Selon le ministère, cette décision, prise sur la scène internationale, illustre une constance nationale. L’institution a souligné que ce geste, porté par Ben Hania et son équipe, « s’inscrit dans les constantes de la Tunisie, direction et peuple confondus, en soutien à la cause palestinienne », saluant au passage une prise de position morale assumée.
Sur place, la réalisatrice a motivé son refus par la présence de lauréats israéliens lors de la même cérémonie. Dans l’allocution qu’elle a prononcée, elle a expliqué que son film, La Voix de Rajab, dépasse le simple récit individuel. « Il ne raconte pas seulement l’histoire d’une enfant, mais met en lumière un système qui a rendu son assassinat possible », a-t-elle déclaré, préférant laisser le prix « en guise de rappel ». Pour elle, il était inconcevable que cette tragédie se réduise à un discours convenu sur la paix sans qu’il y ait de justice rendue.

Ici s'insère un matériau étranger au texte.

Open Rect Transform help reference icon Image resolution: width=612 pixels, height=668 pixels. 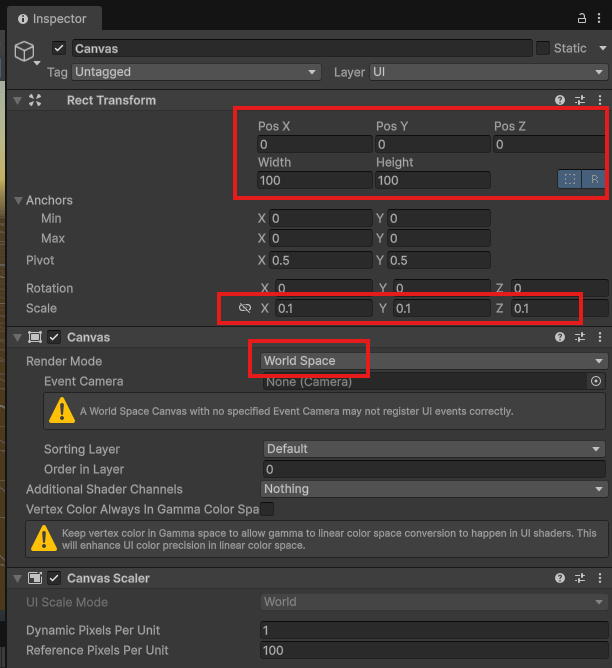click(x=560, y=100)
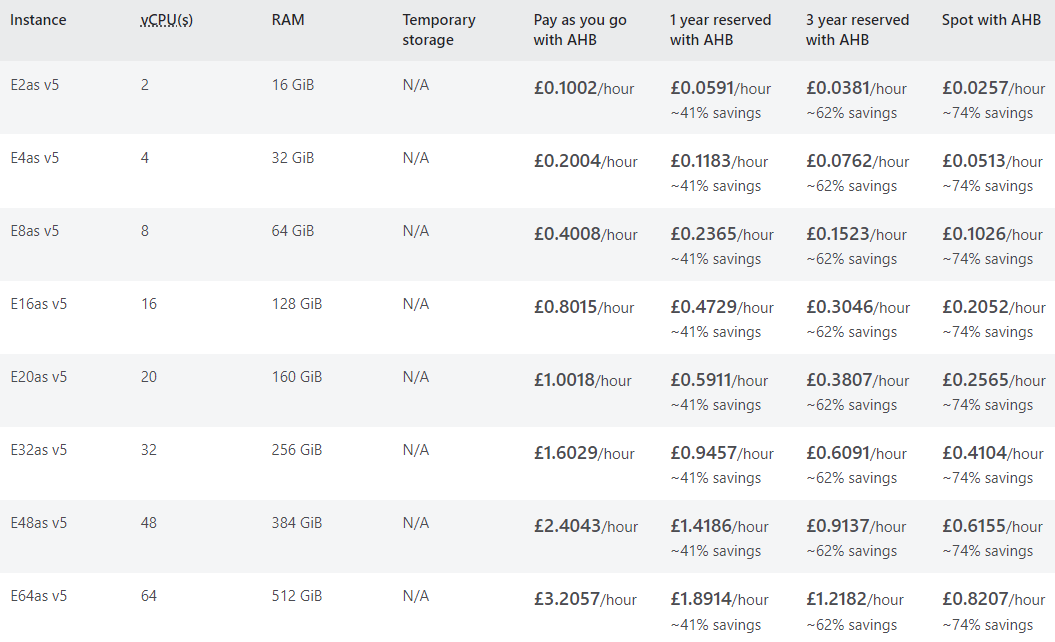The width and height of the screenshot is (1055, 642).
Task: Click the E16as v5 instance name
Action: (x=39, y=304)
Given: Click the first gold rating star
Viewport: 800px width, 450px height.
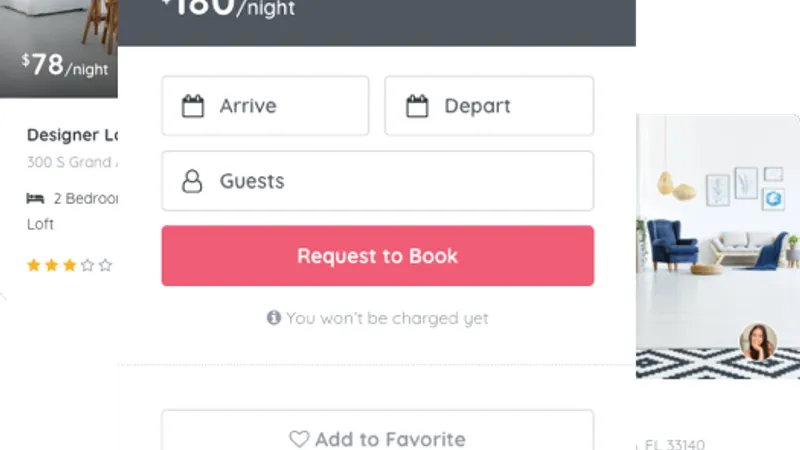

L’œuvre s’inspire du drame de Hind Rajab, une fillette palestinienne tuée à Gaza dans un véhicule, ainsi que du sort des secouristes venus à son secours. Devant l’assistance, la cinéaste a tenu à élargir le propos, affirmant que ce drame « ne constitue pas un cas isolé ». Elle a dénoncé ce qu’elle considère comme un « génocide perpétré en toute impunité », pointant du doigt la complicité passive de puissances internationales et d’institutions ayant choisi le silence.